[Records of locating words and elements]
>>>
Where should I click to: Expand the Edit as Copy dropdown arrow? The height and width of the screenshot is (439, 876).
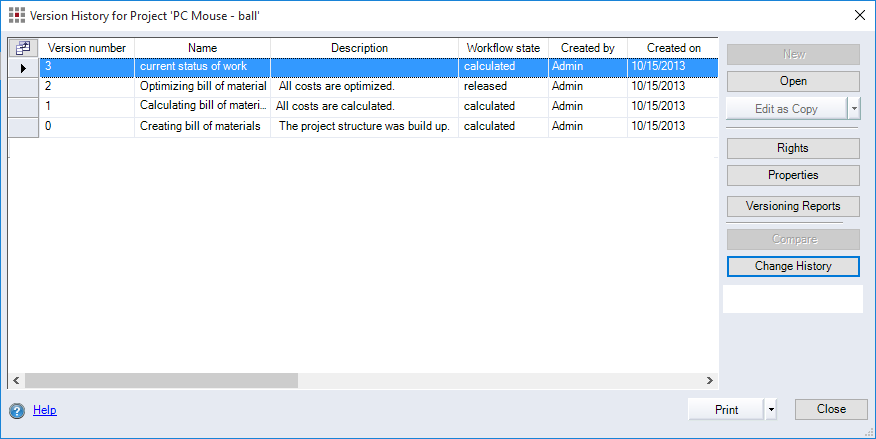pyautogui.click(x=854, y=109)
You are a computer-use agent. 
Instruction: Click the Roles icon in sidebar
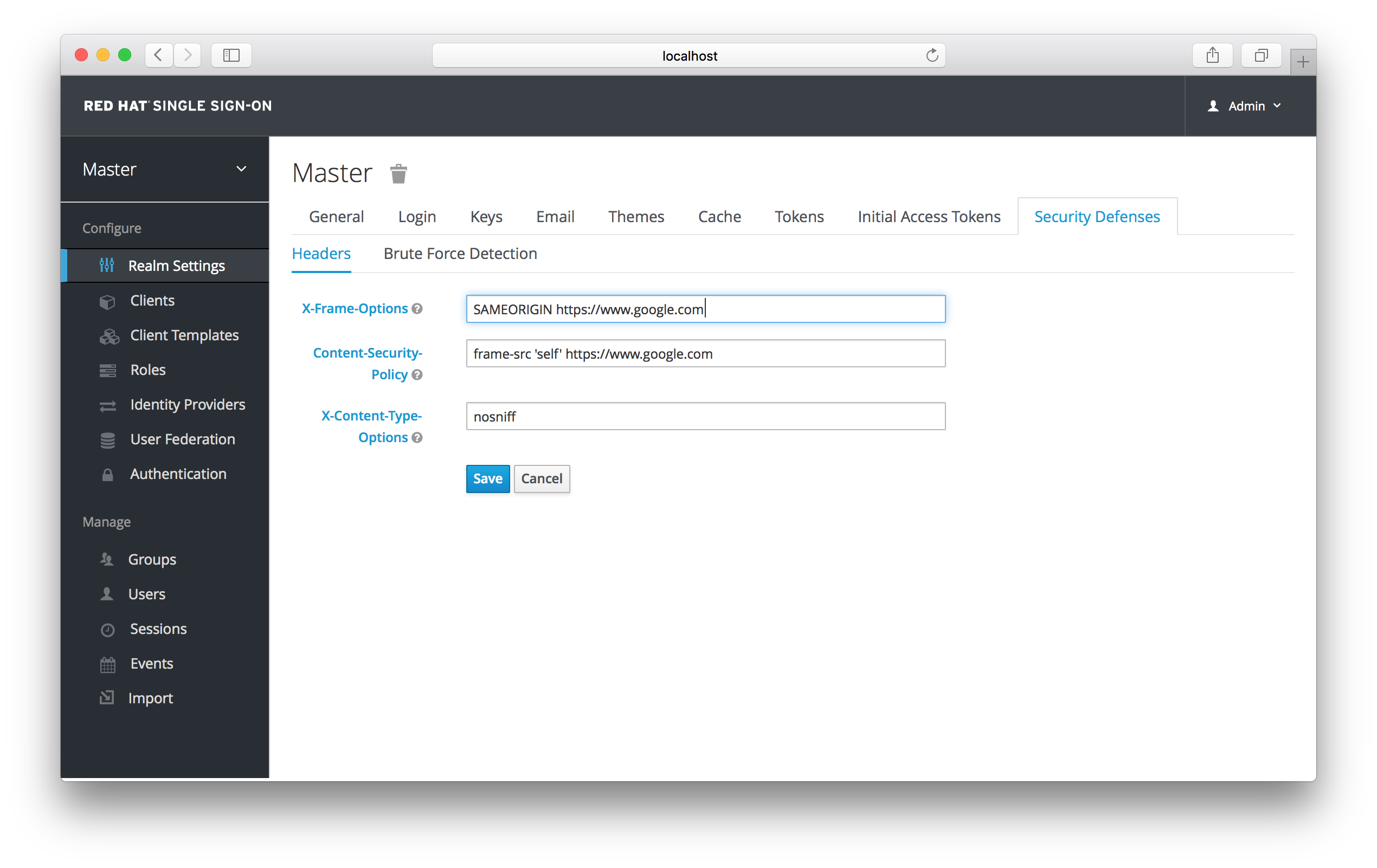[x=108, y=369]
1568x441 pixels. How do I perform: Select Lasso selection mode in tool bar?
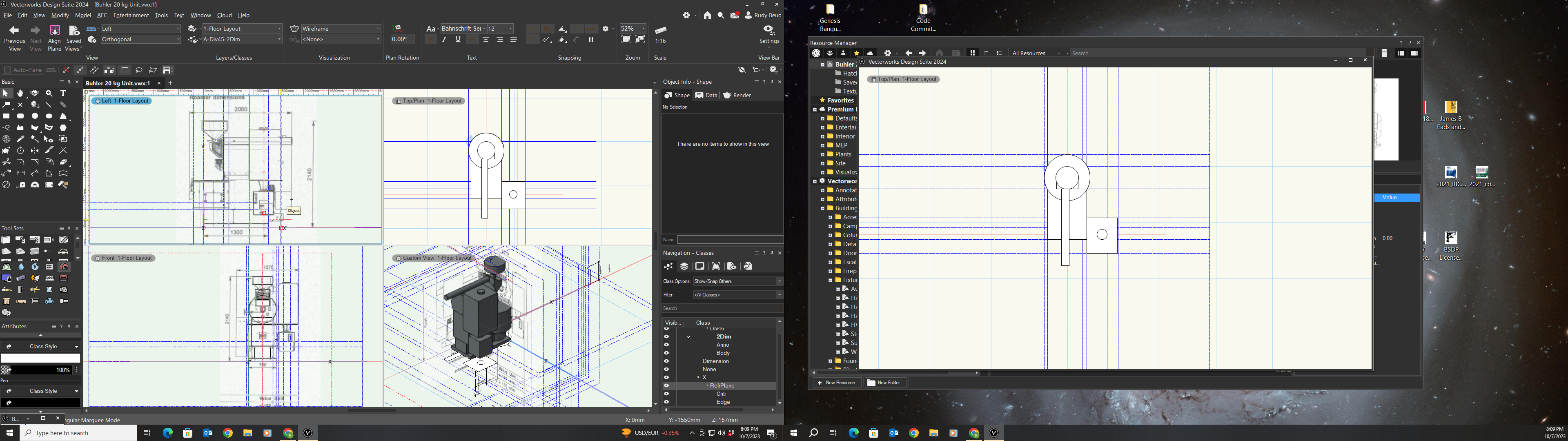[139, 70]
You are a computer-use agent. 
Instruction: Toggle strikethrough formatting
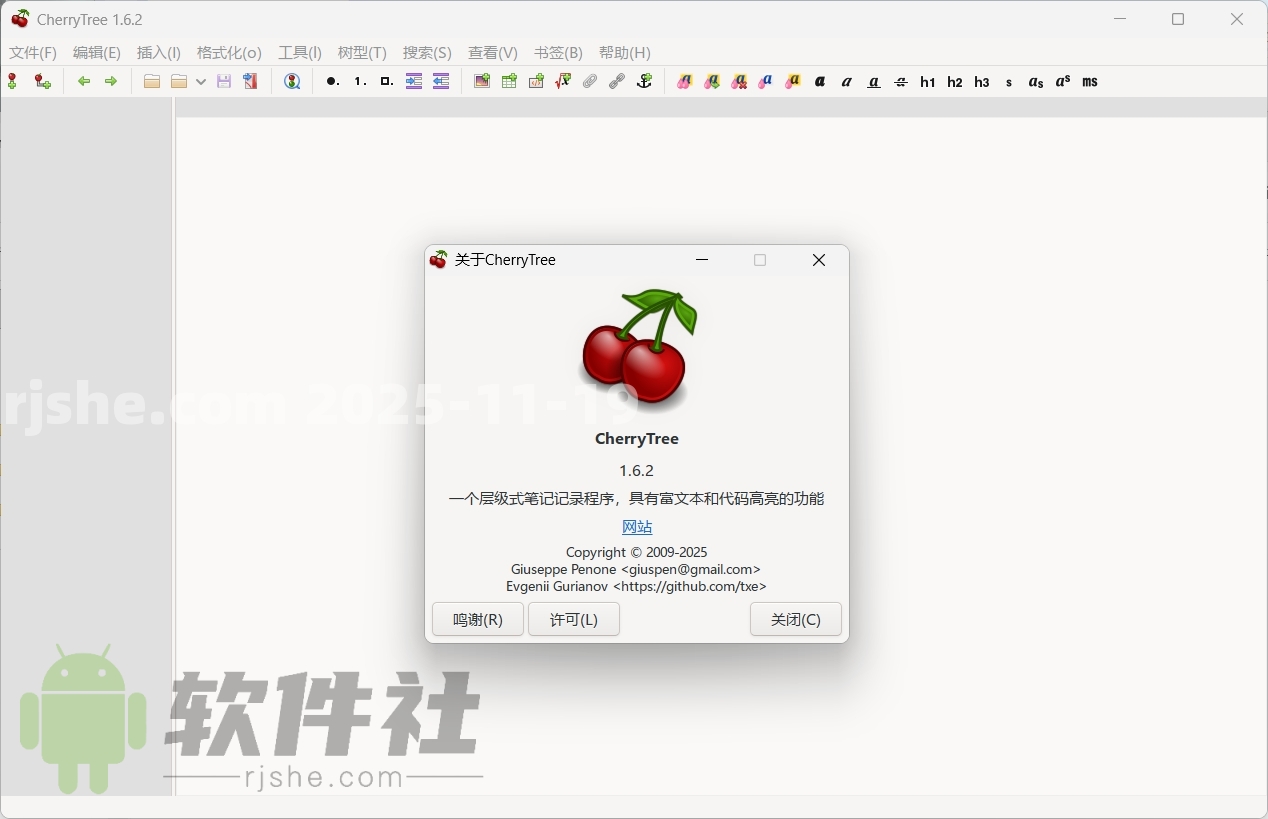[x=900, y=81]
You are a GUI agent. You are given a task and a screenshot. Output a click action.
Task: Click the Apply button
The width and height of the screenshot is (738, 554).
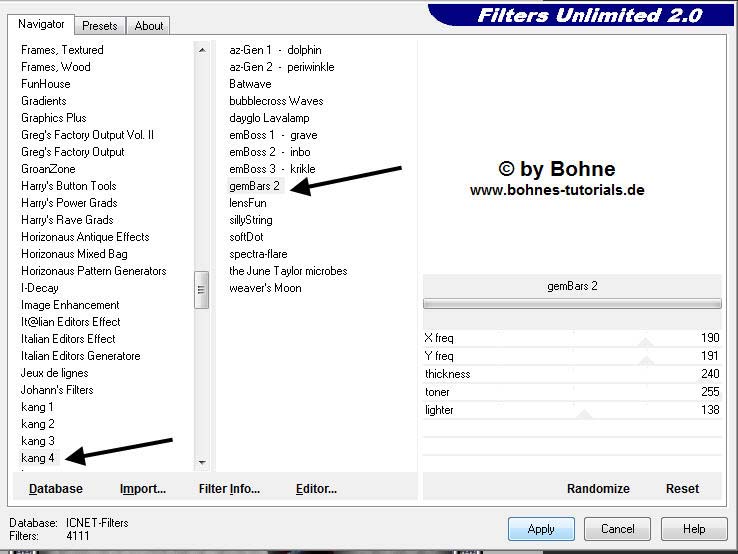541,529
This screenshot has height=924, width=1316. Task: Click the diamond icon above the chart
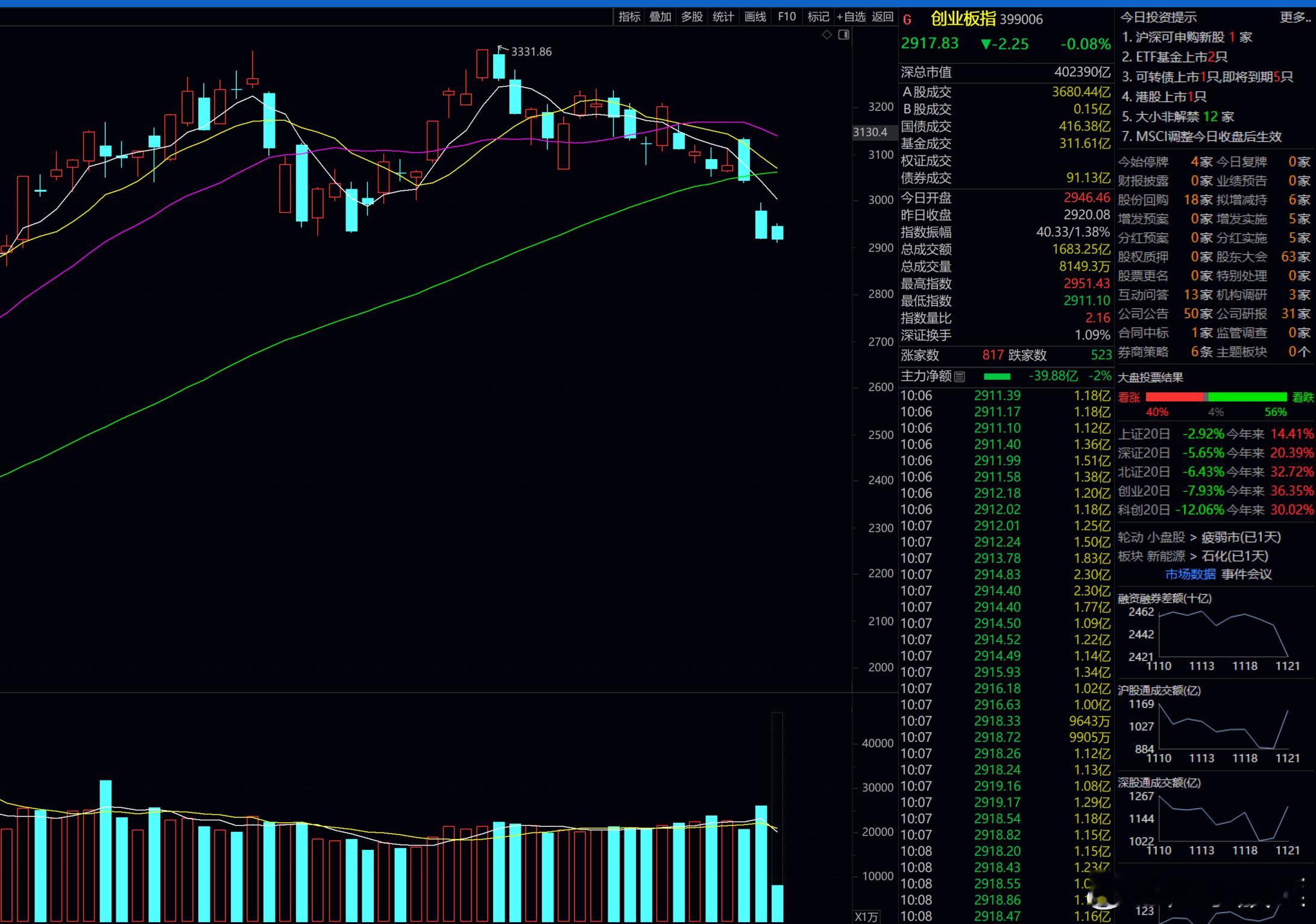827,35
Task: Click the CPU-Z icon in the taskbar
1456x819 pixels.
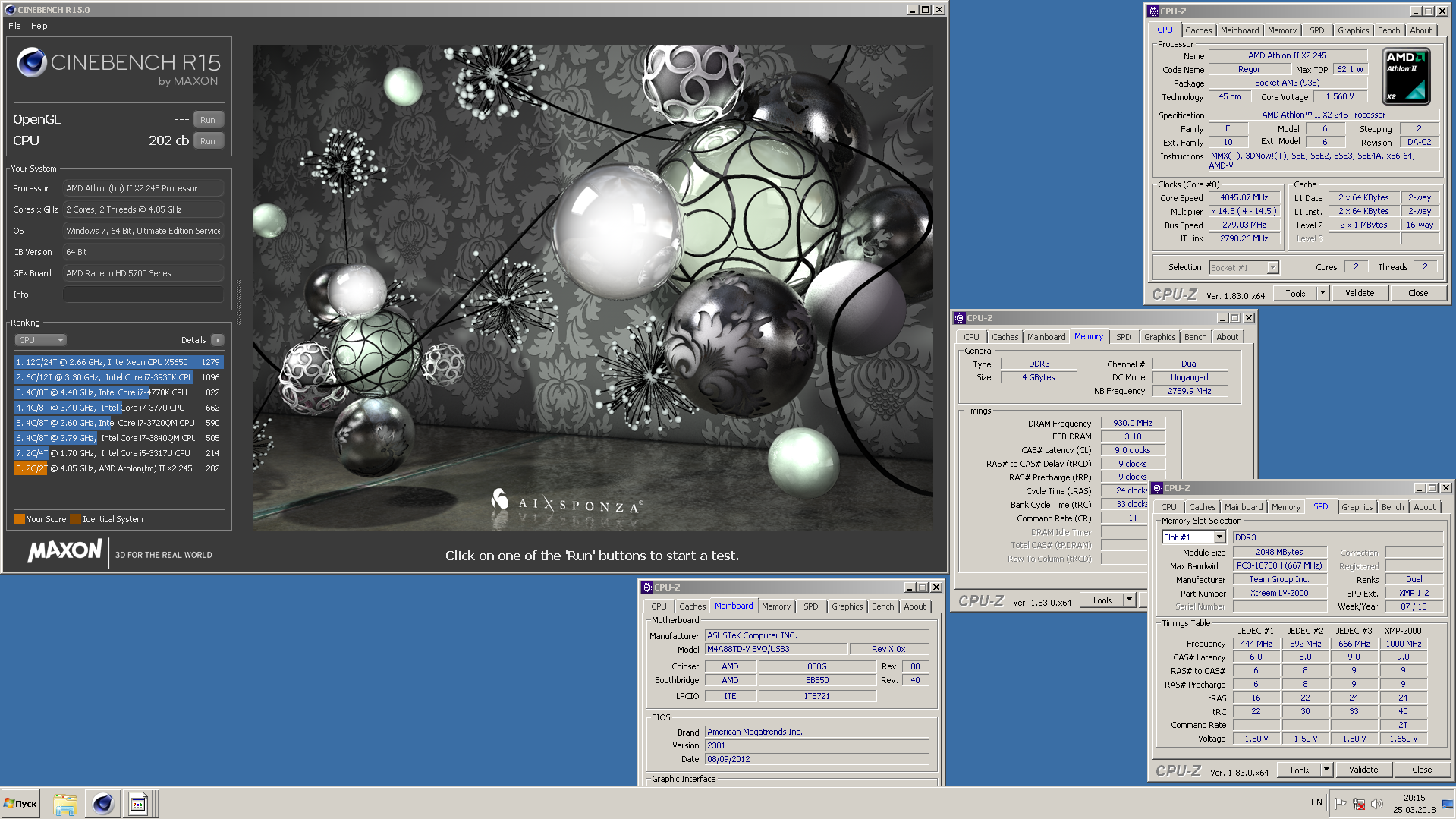Action: click(x=138, y=803)
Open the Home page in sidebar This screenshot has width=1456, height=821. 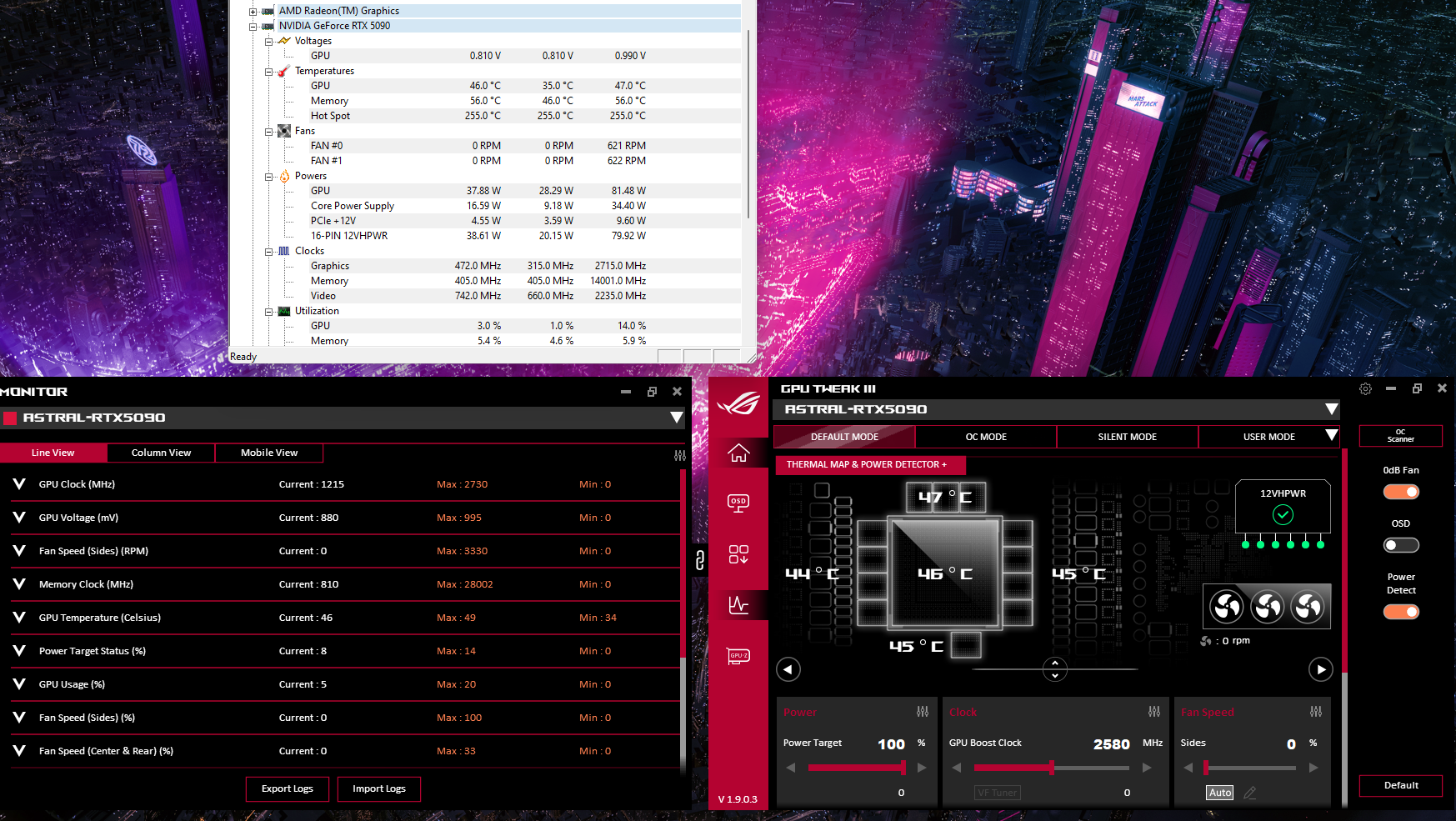738,453
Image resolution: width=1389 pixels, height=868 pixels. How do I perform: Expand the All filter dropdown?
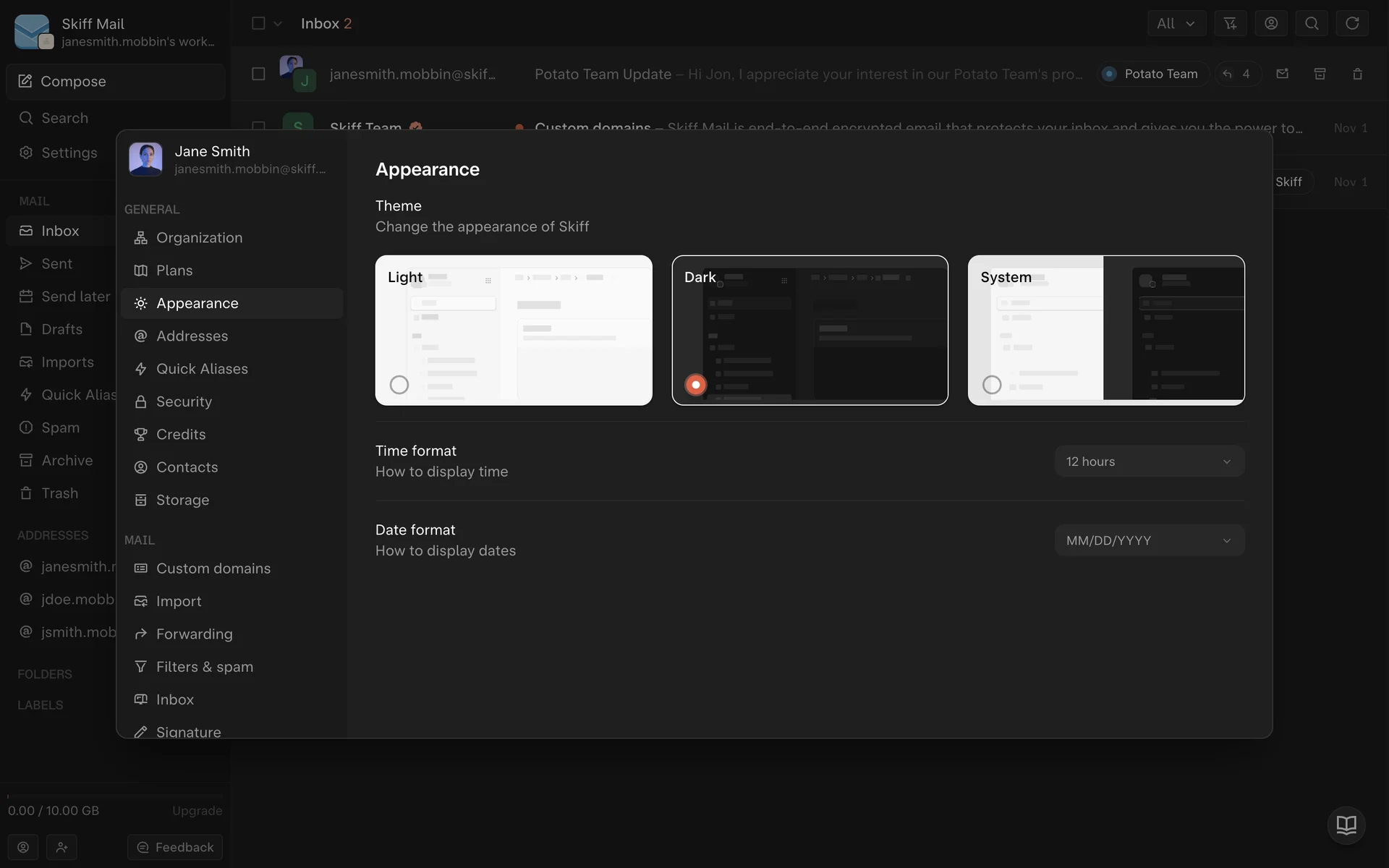1176,23
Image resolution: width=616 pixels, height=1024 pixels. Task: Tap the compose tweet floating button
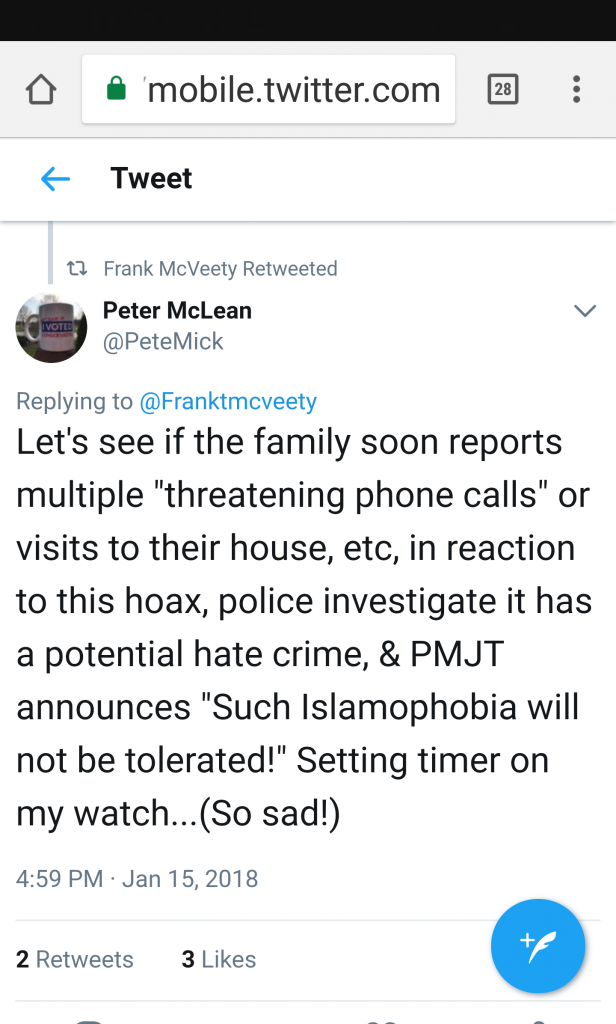538,946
<<<
• _STATED GOAL_
Can you give the listing again from its start through the line containing "[x=108, y=369]", inclusive, with "Roles icon" swapped for "Users icon" and everything else unchanged? Leave the pictures out of your answer.

• _SOLUTION TO THIS PROBLEM_
Where should I click to: Expand the Edit as Copy dropdown arrow? The height and width of the screenshot is (439, 876).
pyautogui.click(x=854, y=109)
You are a computer-use agent. 
Instruction: Click the Users icon in sidebar
[x=108, y=369]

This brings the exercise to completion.